2.4 線粒體功能障礙 線粒體結構和功能異常在DCM發(fā)生發(fā)展中起關鍵作用，其常出現(xiàn)在DCM發(fā)展早期。研究表明，心肌細胞中約90%的三磷酸腺苷（adenosine triphosphate，ATP）是由線粒體氧化磷酸化產(chǎn)生［9］。線粒體結構與功能異常可導致ATP生成減少、氧化應激增加、線粒體鈣處理異常及細胞凋亡，進而促進DCM的發(fā)生發(fā)展［9］。

2.5 內質網(wǎng)應激與細胞內鈣離子再攝取障礙 氧化應激、炎癥、脂毒性及未折疊蛋白的沉積均可導致內質網(wǎng)應激，進而抑制細胞蛋白的合成、錯誤折疊或受損蛋白的降解，最終促進細胞凋亡和自噬［9］。
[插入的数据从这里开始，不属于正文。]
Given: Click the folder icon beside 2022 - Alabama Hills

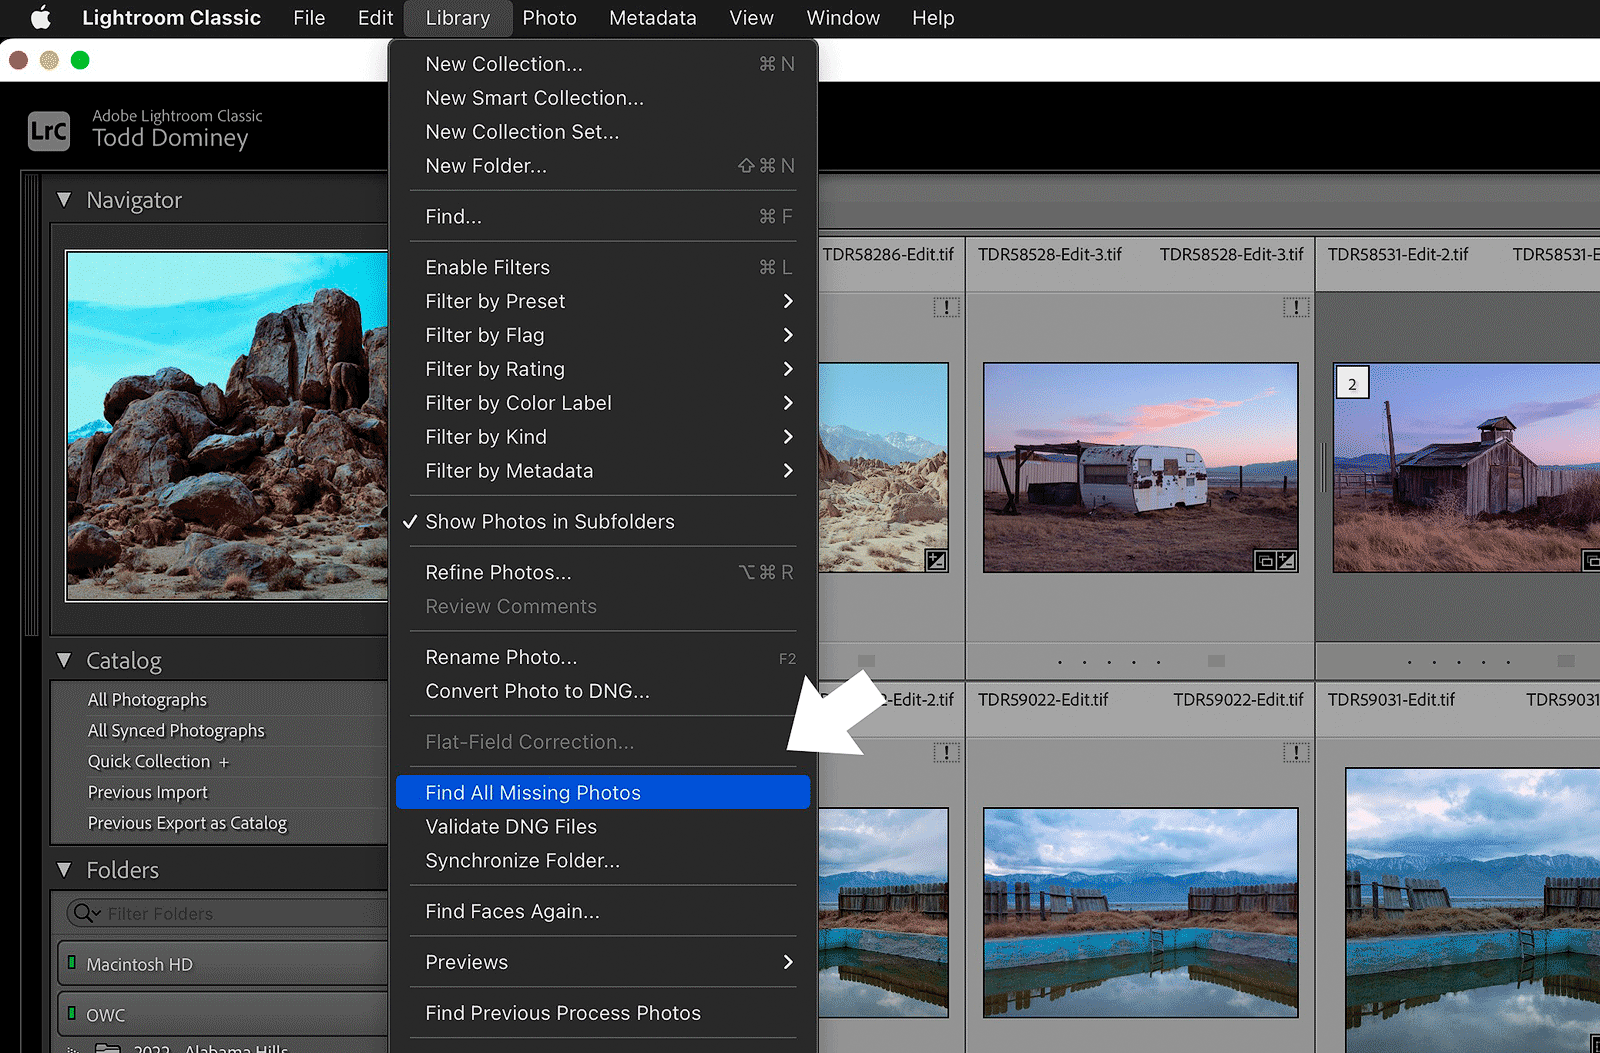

研究表明，細胞內鈣離子在調控細胞代謝、肌肉收縮及細胞信號轉導等方面發(fā)揮著重要的生理作用［9］。在DCM中，肌漿網(wǎng)鈣泵活性降低導致了心肌細胞內鈣離子再攝取障礙，進而延長了動作電位的持續(xù)時間及舒張期松弛時間，最終導致心肌收縮與舒張功能損傷［9］。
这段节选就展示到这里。